Immagine brillante ma infelice, visto che in pochi mesi la squadra di scartine del basket dell’Isis, senza la maglia di Bryant ma con il turbante e il ceffo severo dello sceicco Abu Bakr Al Baghdadi, alias Abu Duaa, alias Dottor Ibrahim Awwad Ibrahim Al Badri Al Samarrai, conquista mezzo Iraq, domina la diga di Mosul, mette in fuga i tosti fanti peshmerga curdi, cattura artiglieria americana e riporta, dopo un quarto di secolo, la coalizione Europa-Usa in Iraq.

Eppure, mentre il presidente sottovaluta l’Isis, persuaso come al dibattito elettorale 2012 contro il repubblicano Romney che «Al Qaeda, in Iraq, è sconfitta», sulla testa del misterioso califfo Al Baghdadi, fino a poco tempo fa solo due foto note, una sbiadita data di nascita 1971 a Samarra, già pende una taglia di 10 milioni di dollari (7,5 milioni di euro) «per informazioni che conducano alla sua morte o cattura».

Capire come mai un capo milizia islamica dal valore così alto possa essere considerato alla Casa Bianca «scartina del basket studentesco» spiega quanto pesa la strategia – o l’assenza di strategia – occidentale in Iraq, e in che modo la metamorfosi di Al Qaeda in Iraq, da gruppo dinamitardo che semina strage tra gli sciiti a struttura di autogoverno locale, altera il panorama politico del Medio Oriente.

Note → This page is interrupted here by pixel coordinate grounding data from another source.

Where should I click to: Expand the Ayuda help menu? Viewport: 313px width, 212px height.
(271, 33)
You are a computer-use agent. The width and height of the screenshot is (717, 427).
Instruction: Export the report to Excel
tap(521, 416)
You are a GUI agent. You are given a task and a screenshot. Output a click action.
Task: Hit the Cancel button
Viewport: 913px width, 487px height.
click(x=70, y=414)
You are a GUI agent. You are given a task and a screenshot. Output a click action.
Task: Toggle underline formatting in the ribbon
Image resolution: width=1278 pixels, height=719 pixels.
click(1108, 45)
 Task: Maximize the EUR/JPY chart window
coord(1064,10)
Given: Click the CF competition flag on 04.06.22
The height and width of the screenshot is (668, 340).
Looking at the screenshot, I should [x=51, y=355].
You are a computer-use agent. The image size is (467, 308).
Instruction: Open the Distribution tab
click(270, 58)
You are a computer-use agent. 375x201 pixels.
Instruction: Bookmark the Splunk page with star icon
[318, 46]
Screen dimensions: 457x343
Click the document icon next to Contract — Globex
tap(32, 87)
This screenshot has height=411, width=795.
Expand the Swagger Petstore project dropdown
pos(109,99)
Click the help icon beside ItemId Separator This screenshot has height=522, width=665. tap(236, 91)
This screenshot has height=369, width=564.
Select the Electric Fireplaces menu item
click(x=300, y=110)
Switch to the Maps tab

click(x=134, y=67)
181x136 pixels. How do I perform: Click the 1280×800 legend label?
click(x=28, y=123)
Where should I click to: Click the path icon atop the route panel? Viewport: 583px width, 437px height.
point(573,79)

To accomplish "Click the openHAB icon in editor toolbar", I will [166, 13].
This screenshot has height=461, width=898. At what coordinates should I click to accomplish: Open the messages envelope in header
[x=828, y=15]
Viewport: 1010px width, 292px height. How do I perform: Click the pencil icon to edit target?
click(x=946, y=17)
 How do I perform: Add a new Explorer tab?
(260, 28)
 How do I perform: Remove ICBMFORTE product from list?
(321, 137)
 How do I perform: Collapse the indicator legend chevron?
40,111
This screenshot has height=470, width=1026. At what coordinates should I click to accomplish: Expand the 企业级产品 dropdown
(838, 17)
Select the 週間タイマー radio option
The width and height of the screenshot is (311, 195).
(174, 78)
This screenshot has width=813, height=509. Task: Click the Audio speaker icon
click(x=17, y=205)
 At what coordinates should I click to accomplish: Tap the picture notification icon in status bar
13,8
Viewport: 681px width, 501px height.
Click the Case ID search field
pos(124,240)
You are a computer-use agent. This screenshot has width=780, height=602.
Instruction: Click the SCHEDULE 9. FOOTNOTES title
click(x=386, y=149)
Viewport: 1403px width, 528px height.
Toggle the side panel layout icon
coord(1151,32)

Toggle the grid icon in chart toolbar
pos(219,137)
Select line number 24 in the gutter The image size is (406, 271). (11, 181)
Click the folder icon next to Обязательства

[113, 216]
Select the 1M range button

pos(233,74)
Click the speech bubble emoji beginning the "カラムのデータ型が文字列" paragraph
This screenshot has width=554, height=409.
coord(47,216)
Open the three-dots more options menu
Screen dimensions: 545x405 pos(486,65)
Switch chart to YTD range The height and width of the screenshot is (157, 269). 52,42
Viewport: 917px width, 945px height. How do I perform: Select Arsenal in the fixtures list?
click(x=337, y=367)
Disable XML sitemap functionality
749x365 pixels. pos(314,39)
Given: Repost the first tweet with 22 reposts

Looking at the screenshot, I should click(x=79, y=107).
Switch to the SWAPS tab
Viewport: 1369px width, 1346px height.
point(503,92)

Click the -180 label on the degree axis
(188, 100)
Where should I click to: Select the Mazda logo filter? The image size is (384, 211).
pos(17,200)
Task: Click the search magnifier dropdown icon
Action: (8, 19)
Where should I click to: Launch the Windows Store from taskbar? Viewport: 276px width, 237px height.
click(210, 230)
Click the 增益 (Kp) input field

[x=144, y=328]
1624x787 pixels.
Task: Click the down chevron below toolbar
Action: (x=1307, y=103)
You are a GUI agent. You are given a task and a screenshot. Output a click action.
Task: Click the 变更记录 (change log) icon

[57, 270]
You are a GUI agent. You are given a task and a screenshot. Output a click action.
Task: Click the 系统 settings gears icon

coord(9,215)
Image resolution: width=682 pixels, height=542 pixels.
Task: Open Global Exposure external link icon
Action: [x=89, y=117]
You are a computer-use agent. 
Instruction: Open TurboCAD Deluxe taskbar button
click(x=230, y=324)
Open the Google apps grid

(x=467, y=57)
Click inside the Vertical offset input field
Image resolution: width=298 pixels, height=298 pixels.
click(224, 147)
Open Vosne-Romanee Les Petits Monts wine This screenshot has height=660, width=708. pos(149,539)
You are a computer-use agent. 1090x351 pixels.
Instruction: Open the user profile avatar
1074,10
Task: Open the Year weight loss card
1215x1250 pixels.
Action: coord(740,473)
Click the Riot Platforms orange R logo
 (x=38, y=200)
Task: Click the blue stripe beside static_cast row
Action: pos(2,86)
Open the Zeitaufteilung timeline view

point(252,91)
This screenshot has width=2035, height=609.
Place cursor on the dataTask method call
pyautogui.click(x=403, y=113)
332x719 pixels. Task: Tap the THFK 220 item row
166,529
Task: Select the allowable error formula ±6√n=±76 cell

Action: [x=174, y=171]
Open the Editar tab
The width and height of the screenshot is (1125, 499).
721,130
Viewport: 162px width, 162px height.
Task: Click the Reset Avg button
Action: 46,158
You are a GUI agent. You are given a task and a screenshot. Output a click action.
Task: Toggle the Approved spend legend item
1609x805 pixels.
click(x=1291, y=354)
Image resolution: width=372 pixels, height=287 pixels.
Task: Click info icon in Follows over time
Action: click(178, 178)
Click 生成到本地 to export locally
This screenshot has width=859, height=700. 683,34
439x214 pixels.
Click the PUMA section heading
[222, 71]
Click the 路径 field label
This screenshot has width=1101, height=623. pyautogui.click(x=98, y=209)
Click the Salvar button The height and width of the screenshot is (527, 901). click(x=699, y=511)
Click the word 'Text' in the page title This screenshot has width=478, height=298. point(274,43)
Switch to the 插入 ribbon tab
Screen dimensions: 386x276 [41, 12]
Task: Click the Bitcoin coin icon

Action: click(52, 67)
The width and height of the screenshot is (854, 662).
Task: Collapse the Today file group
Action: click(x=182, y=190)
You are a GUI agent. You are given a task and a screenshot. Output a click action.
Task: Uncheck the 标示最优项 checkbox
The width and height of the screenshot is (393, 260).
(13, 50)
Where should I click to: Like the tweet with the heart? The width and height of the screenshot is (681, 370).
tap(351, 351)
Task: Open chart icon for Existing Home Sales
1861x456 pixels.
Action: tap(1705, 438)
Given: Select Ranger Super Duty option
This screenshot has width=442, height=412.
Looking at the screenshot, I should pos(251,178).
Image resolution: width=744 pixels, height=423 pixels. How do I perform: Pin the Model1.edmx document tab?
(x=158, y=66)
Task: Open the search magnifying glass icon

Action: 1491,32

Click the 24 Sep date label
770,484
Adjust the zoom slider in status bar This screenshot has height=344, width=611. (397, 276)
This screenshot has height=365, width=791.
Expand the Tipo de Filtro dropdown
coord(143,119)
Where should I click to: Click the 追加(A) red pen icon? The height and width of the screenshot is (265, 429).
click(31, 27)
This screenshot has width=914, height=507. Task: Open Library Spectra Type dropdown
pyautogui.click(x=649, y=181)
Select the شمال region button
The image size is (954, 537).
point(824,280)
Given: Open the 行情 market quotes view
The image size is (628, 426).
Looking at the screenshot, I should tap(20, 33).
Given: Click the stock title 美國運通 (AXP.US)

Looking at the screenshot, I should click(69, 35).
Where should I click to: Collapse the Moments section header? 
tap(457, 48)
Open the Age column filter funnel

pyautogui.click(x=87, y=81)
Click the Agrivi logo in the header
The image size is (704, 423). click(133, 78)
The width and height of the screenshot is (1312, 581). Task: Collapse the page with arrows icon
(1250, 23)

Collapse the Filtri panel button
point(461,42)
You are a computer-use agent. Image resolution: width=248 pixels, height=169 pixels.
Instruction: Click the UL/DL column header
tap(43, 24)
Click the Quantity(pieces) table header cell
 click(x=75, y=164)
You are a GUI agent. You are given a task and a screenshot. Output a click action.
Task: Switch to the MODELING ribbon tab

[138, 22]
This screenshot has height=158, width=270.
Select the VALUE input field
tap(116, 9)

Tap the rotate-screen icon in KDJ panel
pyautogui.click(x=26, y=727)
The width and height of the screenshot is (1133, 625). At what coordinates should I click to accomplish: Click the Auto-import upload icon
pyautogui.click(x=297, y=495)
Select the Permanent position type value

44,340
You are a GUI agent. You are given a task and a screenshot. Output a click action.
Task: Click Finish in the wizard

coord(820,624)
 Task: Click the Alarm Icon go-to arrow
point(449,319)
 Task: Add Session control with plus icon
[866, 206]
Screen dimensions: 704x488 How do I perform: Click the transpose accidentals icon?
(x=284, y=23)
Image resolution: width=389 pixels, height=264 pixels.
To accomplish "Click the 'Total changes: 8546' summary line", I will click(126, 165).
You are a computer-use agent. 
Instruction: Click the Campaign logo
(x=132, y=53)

Al Baghdadi è stato per quattro anni prigioniero degli americani a Camp Bucca, in Iraq e il suo rilascio – dovuto alla confusa amministrazione del dopo invasione, incerta tra mano dura e compromesso con gli uomini ex di Saddam Hussein – schiude voci di complotto: si tratta invece di errori soliti della burocrazia.

Tornato libero, Al Baghdadi contesta la leadership dell’erede di Osama Bin Laden, Al Zawahiri. La vecchia Qaeda vorrebbe che l’Isis si impegnasse in Iraq, lasciando al fronte fondamentalista al Nusra la campagna in Siria. Ma Al Baghdadi ha la personalità del Padrino prima che del Califfo. Combatte al confine tra Siria e Iraq, gioca al gatto e topo con il regime alawita di Assad, spesso combattendo i ribelli filo-occidentali più che l’esercito di Damasco. Quando occupa i campi petroliferi a Est del paese, Isis rivende sottobanco i barili a Assad, trattenendo profitti maestosi.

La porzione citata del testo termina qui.